(Collected data entries)

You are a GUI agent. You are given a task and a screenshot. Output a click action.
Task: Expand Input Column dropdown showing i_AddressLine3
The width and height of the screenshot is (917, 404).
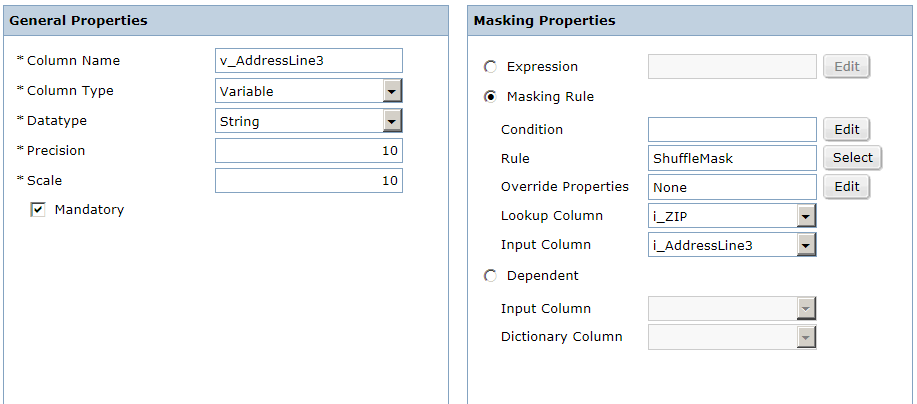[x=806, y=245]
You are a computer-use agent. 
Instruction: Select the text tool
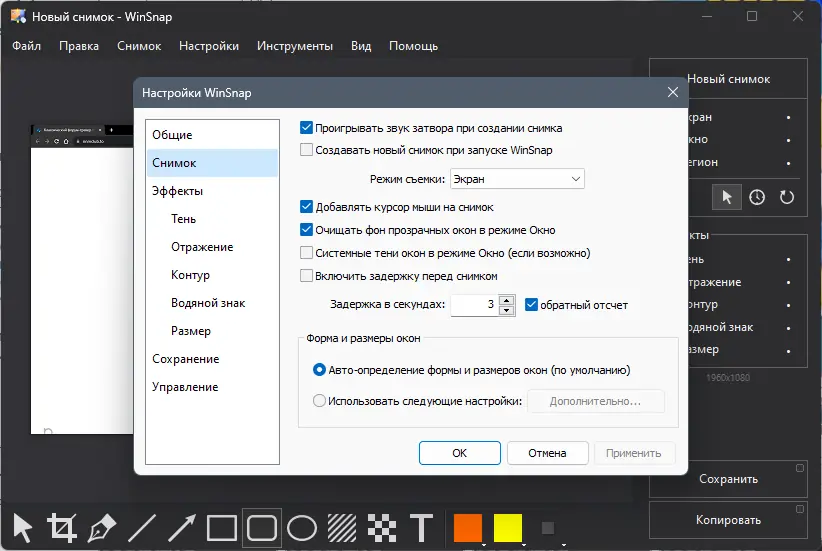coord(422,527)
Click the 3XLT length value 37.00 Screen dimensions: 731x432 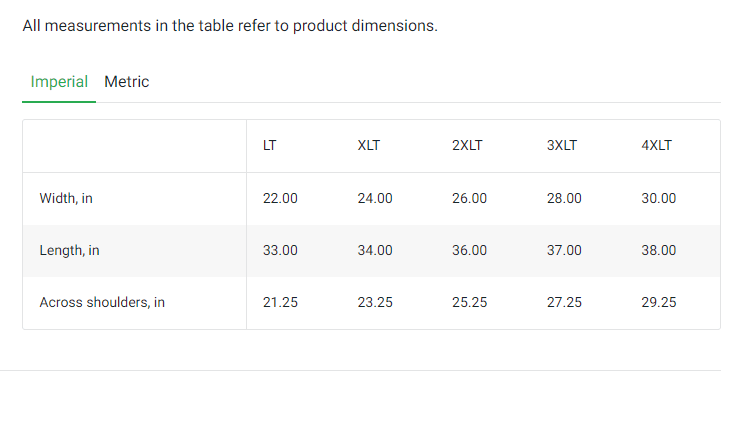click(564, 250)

---

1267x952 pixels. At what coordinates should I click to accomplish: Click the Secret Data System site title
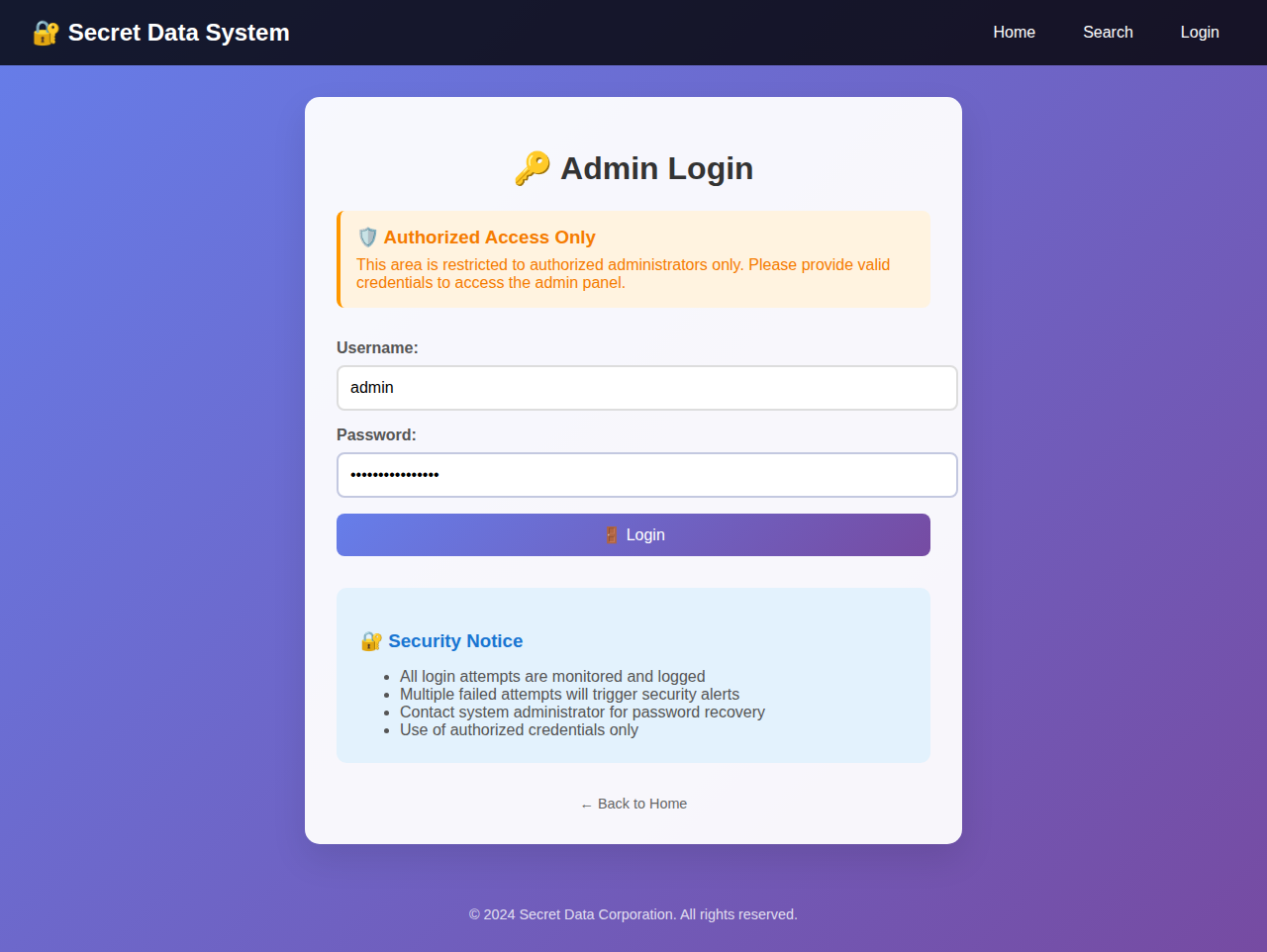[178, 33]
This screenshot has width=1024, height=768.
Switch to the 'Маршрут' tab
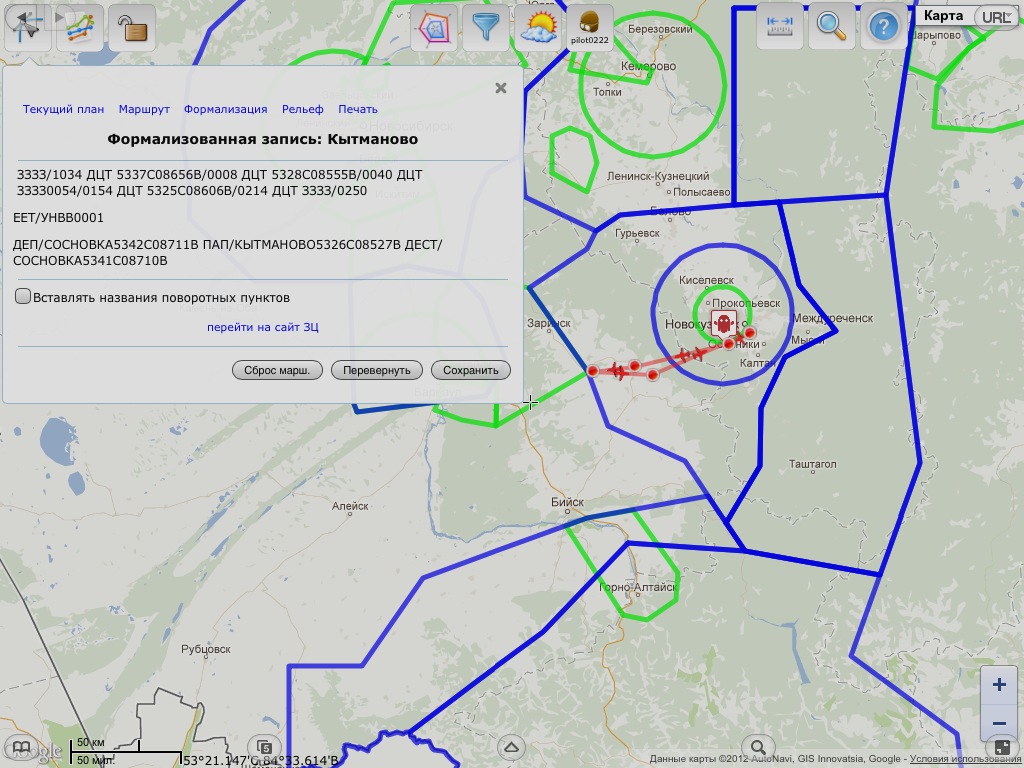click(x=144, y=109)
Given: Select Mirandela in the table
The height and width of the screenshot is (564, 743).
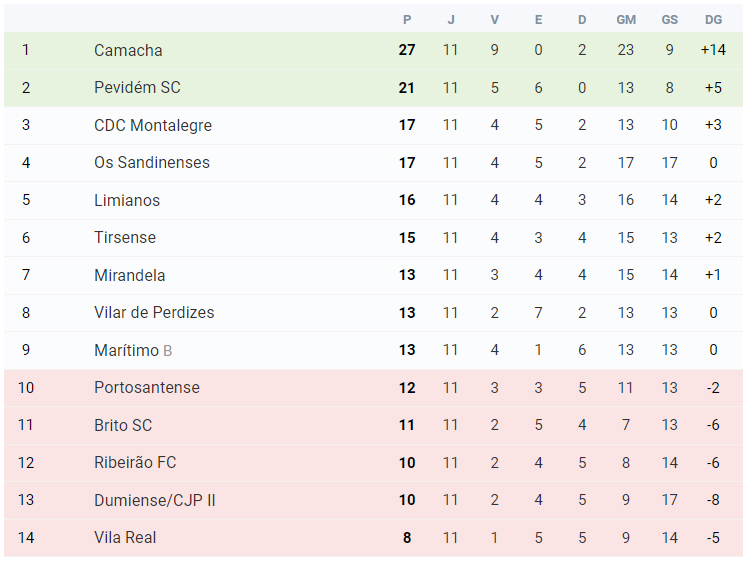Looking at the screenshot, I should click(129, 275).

--

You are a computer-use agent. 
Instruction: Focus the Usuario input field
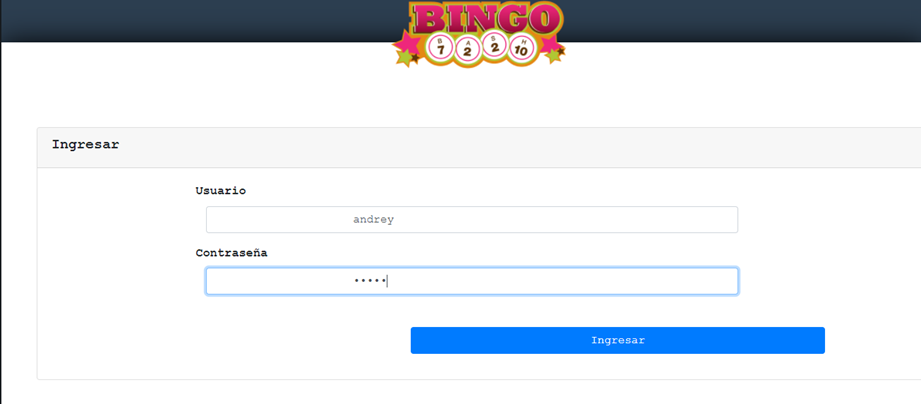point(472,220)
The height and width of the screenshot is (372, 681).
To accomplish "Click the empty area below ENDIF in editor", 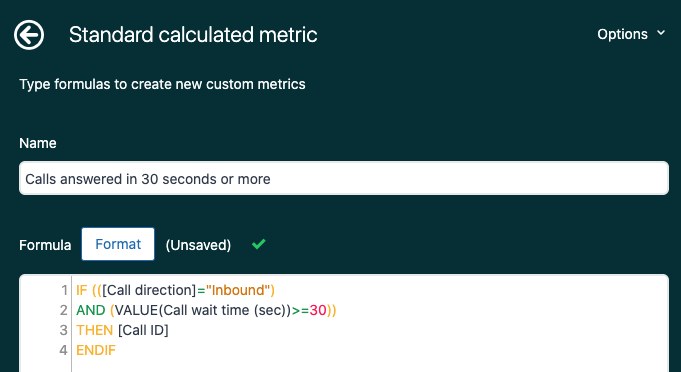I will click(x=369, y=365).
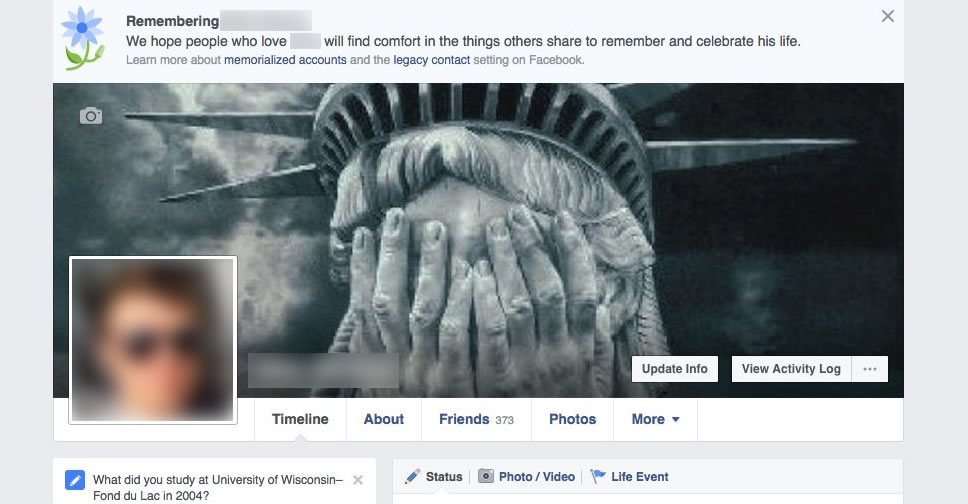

• [REQUIRED WORK]:
Among the entries above, locate the line with "1267x952 pixels. At" and the line with "Given: Select Mirandela in the table". Give those two lines and all lines between them again, exactly, leaving out the pictures.

• [REPLY]:
1267x952 pixels. At what coordinates should I click to accomplish: Click the Secret Data System site title
[178, 33]
This screenshot has width=1024, height=768.
Switch to the 'Маршрут' tab
click(x=144, y=109)
Given: Select Mirandela in the table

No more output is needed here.